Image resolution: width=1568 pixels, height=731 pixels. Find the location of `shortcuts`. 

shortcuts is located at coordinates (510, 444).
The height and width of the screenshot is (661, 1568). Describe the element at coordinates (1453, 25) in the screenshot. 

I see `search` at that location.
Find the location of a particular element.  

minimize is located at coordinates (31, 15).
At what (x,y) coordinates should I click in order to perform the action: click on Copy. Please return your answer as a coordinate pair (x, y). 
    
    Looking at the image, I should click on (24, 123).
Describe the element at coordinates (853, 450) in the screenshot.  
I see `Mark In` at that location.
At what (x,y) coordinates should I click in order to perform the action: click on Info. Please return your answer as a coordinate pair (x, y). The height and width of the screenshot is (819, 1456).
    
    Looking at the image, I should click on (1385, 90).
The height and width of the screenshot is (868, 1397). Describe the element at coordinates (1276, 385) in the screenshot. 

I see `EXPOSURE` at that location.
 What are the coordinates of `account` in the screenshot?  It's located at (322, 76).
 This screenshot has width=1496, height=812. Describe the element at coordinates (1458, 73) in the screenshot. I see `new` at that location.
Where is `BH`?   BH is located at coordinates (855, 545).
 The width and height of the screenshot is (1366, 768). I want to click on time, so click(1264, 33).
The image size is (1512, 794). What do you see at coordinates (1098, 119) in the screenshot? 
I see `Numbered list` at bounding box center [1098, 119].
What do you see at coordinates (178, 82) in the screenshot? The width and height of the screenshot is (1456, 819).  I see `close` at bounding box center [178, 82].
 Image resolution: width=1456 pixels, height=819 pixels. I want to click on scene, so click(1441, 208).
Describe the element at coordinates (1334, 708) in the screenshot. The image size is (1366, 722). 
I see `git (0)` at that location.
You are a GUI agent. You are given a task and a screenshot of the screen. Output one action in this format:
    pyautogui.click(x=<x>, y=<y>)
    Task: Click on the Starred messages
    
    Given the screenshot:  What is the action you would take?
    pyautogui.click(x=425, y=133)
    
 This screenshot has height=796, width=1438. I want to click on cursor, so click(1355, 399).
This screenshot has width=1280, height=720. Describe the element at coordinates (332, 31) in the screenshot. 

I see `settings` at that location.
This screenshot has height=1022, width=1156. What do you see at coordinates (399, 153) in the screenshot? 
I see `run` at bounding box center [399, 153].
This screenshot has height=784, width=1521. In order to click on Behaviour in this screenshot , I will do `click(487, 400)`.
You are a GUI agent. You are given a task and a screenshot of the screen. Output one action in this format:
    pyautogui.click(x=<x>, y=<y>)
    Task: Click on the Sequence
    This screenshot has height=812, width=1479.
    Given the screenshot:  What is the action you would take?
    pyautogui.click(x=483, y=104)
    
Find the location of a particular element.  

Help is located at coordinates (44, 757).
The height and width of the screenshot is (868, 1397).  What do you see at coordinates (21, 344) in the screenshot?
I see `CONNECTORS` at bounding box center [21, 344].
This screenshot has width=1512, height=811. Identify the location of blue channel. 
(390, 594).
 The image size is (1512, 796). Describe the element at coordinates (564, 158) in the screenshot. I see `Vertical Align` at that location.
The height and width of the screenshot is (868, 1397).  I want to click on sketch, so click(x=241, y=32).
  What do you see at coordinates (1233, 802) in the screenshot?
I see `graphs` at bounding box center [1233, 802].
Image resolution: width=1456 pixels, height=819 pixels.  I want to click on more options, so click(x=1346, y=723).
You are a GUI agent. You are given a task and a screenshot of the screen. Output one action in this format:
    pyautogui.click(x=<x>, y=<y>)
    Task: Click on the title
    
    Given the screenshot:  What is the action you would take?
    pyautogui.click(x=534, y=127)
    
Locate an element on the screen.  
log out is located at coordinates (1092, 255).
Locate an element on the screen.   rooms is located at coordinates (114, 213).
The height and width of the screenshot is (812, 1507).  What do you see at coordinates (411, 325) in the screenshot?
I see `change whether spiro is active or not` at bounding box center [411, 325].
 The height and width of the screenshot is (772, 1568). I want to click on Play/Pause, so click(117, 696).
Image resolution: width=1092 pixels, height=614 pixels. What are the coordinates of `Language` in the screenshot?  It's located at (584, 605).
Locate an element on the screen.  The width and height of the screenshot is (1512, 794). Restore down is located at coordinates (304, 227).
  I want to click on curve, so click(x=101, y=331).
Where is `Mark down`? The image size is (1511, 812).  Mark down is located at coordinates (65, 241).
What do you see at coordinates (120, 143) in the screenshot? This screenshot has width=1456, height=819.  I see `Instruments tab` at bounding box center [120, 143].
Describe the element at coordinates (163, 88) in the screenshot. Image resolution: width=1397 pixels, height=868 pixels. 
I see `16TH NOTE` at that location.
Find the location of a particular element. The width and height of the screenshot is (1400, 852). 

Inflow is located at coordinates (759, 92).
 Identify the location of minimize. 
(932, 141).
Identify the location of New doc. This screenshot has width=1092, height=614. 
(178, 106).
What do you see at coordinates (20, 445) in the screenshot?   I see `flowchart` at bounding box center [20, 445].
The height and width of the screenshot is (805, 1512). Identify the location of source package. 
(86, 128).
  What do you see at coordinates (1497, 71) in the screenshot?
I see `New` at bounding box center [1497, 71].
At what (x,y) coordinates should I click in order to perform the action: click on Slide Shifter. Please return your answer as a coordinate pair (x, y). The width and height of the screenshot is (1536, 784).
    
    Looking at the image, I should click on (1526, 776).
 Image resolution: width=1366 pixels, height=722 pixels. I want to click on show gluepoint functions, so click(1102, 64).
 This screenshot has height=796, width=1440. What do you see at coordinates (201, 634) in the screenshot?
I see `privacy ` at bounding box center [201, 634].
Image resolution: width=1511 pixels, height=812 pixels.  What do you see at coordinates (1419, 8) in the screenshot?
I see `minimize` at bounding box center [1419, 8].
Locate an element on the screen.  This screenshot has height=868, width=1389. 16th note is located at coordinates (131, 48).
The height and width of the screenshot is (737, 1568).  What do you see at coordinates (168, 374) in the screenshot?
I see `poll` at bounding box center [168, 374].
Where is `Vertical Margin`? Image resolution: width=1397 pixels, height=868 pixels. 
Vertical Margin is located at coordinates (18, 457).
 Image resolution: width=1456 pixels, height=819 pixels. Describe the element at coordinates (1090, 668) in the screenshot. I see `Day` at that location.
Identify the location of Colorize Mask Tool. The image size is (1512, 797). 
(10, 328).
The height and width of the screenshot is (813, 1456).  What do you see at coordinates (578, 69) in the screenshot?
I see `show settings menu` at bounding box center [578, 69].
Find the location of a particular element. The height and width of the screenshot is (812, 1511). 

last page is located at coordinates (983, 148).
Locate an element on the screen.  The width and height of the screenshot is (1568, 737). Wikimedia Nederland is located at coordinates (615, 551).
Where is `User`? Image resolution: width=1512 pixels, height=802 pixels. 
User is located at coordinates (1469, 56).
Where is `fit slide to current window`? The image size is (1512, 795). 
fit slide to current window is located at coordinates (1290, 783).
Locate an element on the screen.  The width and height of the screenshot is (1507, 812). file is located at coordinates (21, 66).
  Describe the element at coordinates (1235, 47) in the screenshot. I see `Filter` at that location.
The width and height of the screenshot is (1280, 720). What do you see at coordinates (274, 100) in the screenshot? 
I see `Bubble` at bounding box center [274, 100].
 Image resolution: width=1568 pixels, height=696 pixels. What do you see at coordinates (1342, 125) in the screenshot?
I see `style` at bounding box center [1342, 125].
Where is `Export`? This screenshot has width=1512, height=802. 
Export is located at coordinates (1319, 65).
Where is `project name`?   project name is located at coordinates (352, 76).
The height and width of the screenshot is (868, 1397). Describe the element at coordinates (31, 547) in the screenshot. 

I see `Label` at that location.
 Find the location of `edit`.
--------------------
### Goal:
Can you convert the lines of the records above, starting with the line that contains "coordinates (65, 241)." and going on through the line that contains "(178, 106).", with both of those lines included, into a numbered list that leaves out any blank lines?

### Final answer:
1. Where is `Mark down`? The image size is (1511, 812).  Mark down is located at coordinates (65, 241).
2. What do you see at coordinates (120, 143) in the screenshot? This screenshot has width=1456, height=819.  I see `Instruments tab` at bounding box center [120, 143].
3. Describe the element at coordinates (163, 88) in the screenshot. Image resolution: width=1397 pixels, height=868 pixels. 
4. I see `16TH NOTE` at that location.
5. Find the location of a particular element. The width and height of the screenshot is (1400, 852). 
6. Inflow is located at coordinates (759, 92).
7.  Identify the location of minimize. 
8. (932, 141).
9. Identify the location of New doc. This screenshot has width=1092, height=614. 
10. (178, 106).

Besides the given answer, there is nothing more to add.